Source extract:
※

No area of Cleveland has more potential majesty and possibilities for drawing people than the lakefront, but no part of town has been more badly mishandled. Countless plans for it have been put forth in the past 100 years, with few results.
Cleveland continues to plan without regard to creating critical urban mass. Consider the Carl B. Stokes federal courthouse, completed in 2002, which stands abject and forlorn on downtown's obscure edge, overlooking a part of the Flats that may be the epicenter of the Rust Belt. A city gets a building like this once in a century. When the federal government, nudged by former Mayor Mike White, squandered the opportunity by building it on West Huron Road, you could clearly see the difference between 1903 and now.
The same specter that split downtown generations ago still haunts the city. When population and interest in the town are dwindling, a development such as the Flats East Bank, on downtown's periphery, has a double-edged effect. Although Cleveland needs economic development, the project is drawing occupants from buildings in the city's core. And the decision to build the $465 million convention center on the Mall will be offset by a casino across Public Square, once again failing to create a central location with exciting drawing power.

※

Exercise description: Copy everything from "The same specter" down to "exciting drawing power." in the passage on Cleveland's downtown planning, replacing "casino" with "stadium". The listing plays no part in this work.

※

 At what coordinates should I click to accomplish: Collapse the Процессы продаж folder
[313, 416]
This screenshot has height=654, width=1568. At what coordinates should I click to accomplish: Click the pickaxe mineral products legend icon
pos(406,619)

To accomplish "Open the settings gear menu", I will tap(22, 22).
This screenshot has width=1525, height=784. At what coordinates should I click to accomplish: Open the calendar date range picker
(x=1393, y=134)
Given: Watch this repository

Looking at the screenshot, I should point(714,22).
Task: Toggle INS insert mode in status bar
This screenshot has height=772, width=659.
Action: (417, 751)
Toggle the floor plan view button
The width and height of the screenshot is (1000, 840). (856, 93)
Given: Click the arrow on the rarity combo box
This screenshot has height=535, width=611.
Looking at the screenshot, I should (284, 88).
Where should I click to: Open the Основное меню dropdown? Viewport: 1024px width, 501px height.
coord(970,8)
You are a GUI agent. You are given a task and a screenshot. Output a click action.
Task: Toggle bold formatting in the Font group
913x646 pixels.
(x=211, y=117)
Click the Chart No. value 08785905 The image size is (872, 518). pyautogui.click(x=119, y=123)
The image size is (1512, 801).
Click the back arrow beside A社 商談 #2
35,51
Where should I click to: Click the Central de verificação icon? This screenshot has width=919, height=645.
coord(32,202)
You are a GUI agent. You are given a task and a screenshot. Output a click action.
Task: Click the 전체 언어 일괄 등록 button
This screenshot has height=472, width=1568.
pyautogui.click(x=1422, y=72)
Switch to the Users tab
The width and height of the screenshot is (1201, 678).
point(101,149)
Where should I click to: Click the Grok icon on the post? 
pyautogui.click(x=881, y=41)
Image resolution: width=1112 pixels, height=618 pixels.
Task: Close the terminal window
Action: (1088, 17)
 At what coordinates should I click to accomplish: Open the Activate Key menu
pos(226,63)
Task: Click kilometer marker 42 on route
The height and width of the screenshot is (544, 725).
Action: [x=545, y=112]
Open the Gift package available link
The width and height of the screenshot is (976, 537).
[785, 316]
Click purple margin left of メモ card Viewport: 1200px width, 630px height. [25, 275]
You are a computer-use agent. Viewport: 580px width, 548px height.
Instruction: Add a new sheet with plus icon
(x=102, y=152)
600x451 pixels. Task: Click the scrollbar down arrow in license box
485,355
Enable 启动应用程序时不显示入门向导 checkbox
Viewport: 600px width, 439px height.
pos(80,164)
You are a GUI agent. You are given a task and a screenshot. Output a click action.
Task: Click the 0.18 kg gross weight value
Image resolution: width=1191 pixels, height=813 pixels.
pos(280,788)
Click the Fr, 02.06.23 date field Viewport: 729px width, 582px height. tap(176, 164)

※

Result:
The same specter that split downtown generations ago still haunts the city. When population and interest in the town are dwindling, a development such as the Flats East Bank, on downtown's periphery, has a double-edged effect. Although Cleveland needs economic development, the project is drawing occupants from buildings in the city's core. And the decision to build the $465 million convention center on the Mall will be offset by a stadium across Public Square, once again failing to create a central location with exciting drawing power.